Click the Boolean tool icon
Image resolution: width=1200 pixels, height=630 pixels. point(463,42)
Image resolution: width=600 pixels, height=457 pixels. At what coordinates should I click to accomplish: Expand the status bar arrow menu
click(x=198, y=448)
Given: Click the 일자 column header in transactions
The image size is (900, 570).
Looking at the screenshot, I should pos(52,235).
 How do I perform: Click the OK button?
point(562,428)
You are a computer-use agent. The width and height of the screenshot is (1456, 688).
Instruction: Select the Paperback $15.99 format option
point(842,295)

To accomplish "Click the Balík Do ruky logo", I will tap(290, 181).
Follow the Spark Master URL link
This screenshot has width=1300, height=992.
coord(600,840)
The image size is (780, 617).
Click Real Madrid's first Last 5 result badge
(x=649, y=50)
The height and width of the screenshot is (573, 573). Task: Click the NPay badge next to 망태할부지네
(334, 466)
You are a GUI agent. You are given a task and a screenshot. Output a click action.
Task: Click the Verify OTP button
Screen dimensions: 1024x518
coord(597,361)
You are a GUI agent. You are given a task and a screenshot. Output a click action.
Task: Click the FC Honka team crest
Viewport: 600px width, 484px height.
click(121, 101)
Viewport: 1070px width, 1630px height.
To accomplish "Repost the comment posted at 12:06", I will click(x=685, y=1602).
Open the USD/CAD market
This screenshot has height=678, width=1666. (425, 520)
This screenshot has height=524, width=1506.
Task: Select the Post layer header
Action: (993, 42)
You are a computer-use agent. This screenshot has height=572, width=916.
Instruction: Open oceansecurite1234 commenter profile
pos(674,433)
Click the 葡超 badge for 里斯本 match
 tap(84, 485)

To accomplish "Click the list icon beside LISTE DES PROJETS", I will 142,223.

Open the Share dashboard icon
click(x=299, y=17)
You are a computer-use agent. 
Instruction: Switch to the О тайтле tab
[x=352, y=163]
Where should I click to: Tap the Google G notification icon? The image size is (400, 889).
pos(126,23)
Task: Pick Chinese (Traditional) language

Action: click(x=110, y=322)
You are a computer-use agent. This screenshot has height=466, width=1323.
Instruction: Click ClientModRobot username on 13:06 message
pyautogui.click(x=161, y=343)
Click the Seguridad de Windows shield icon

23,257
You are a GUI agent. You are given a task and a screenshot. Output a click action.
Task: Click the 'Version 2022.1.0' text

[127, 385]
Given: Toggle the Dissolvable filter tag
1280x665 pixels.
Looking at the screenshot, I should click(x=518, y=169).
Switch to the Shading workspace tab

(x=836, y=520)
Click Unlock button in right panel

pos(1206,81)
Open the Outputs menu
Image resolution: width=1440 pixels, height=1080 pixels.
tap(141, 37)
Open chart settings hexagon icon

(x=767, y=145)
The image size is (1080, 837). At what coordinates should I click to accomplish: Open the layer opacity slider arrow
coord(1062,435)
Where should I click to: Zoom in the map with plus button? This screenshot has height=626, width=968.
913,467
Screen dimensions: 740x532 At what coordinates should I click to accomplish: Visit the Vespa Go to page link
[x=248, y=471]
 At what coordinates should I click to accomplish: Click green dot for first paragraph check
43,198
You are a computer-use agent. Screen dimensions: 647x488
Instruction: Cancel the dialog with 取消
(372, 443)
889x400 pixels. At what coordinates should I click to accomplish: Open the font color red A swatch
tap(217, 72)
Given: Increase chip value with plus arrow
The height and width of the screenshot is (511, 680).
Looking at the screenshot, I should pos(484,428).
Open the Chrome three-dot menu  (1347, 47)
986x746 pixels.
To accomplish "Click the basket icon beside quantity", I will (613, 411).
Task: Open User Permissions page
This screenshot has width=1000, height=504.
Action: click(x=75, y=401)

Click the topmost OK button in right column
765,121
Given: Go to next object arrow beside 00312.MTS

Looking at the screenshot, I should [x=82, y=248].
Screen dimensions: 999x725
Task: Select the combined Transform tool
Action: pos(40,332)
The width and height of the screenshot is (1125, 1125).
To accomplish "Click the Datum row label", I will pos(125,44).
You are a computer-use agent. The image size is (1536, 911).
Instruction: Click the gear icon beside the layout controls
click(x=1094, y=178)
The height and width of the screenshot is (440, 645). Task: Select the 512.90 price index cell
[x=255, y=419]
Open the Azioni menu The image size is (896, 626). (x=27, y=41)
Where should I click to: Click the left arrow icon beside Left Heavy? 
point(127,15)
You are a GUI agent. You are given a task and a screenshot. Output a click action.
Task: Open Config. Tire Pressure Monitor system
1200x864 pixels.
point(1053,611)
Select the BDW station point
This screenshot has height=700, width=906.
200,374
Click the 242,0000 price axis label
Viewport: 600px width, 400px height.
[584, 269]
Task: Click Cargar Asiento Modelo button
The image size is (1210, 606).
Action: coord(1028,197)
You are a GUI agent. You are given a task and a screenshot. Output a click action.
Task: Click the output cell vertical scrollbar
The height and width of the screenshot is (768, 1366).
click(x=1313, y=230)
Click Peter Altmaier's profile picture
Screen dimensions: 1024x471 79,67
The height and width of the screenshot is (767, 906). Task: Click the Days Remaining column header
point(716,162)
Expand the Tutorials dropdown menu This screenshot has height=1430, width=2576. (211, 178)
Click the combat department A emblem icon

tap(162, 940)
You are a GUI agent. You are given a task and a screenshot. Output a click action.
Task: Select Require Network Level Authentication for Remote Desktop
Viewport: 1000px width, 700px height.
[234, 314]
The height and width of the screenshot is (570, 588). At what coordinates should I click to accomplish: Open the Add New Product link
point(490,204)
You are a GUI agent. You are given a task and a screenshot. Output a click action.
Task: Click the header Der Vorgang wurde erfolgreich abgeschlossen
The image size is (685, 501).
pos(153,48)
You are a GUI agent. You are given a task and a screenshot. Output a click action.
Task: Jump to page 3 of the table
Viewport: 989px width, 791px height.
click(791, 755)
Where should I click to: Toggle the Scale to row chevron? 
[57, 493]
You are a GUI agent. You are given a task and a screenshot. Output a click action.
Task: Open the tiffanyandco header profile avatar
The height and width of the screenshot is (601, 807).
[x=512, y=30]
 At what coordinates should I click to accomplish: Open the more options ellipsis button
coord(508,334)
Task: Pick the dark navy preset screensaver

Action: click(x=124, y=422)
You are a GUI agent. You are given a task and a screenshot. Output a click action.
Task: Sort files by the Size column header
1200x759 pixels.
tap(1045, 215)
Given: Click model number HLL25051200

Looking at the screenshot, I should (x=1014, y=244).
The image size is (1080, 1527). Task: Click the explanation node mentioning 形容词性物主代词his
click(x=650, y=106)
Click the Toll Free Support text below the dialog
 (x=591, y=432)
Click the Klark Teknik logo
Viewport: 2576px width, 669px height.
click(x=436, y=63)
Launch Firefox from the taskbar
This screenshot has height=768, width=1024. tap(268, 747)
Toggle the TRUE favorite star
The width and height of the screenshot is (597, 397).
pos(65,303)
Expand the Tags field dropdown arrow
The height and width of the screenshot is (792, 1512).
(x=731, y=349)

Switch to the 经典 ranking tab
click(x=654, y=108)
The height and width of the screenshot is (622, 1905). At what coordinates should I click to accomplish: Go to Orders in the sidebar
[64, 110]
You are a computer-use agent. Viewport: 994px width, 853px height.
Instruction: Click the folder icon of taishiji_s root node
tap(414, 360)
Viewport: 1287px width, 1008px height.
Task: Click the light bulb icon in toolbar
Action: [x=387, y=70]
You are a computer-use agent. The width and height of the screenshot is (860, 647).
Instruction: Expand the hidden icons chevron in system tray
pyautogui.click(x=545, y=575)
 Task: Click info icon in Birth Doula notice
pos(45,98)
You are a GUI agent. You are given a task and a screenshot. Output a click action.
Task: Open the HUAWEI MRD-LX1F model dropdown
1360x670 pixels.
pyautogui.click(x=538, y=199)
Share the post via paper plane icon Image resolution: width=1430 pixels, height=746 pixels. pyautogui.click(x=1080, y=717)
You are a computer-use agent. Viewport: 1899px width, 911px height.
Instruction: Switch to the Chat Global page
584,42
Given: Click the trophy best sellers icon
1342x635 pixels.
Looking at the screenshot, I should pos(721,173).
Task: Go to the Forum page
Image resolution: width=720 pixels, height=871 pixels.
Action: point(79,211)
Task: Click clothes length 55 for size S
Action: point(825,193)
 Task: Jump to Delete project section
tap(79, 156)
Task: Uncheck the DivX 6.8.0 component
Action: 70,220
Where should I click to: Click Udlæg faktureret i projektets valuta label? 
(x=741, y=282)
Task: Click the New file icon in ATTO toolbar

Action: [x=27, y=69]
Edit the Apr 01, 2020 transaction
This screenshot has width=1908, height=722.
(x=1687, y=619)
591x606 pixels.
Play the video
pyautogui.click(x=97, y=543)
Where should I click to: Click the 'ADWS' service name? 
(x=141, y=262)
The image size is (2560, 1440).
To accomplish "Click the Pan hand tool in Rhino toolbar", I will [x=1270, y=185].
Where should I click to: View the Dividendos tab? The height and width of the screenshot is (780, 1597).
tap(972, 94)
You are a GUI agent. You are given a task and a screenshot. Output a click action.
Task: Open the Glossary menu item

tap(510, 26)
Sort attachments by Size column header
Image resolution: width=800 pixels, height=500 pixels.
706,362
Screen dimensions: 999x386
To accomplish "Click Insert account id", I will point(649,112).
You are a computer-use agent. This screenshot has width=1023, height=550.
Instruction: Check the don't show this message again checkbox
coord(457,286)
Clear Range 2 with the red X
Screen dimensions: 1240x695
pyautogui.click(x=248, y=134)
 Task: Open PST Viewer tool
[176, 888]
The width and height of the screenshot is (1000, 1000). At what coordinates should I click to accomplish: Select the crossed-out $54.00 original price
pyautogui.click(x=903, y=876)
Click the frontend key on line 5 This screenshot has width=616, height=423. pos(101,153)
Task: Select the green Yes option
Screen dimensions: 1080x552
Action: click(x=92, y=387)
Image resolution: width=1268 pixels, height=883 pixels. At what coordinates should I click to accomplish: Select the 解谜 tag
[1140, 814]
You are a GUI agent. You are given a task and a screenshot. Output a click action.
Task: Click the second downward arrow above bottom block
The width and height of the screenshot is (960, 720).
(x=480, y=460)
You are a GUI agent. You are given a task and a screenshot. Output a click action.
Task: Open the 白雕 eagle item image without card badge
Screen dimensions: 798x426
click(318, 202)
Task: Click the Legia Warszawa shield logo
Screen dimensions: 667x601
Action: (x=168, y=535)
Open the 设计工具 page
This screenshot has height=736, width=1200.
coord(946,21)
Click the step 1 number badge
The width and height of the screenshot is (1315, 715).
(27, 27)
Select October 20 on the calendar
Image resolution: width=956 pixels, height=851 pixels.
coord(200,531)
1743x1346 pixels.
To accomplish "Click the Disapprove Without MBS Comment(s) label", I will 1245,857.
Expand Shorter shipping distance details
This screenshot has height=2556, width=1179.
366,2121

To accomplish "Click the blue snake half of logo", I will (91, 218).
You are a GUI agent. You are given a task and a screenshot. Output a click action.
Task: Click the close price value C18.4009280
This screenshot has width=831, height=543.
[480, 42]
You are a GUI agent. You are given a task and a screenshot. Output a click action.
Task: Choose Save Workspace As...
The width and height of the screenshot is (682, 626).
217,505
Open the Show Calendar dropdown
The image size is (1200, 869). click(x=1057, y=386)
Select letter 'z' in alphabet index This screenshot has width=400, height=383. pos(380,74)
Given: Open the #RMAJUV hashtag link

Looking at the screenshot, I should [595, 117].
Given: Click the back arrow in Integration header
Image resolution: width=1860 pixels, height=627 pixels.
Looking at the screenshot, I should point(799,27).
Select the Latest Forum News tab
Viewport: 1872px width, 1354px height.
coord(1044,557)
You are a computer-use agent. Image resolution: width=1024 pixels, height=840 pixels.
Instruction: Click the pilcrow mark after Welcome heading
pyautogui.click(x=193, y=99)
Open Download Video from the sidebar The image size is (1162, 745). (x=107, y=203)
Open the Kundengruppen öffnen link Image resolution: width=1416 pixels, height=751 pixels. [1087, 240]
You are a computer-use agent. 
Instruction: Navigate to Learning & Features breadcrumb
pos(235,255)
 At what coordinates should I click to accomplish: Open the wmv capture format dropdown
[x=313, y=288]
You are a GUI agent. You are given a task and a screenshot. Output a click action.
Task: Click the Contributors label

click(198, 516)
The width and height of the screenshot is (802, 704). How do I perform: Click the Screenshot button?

_Problem_:
Filter the lines above so that only those with the string "computer" remain, then copy them.

_Answer to the exercise_:
You are a computer-use agent. The width and height of the screenshot is (1456, 688).
You are a computer-use agent. This screenshot has height=572, width=916.
You are a computer-use agent. 
You are a computer-use agent. This screenshot has height=466, width=1323.
You are a computer-use agent. Screen dimensions: 647x488
You are a computer-use agent. The image size is (1536, 911).
You are a computer-use agent. Viewport: 994px width, 853px height.
You are a computer-use agent. The width and height of the screenshot is (860, 647).
You are a computer-use agent. Viewport: 1899px width, 911px height.
You are a computer-use agent. This screenshot has width=1023, height=550.
You are a computer-use agent. Image resolution: width=1024 pixels, height=840 pixels.
You are a computer-use agent. 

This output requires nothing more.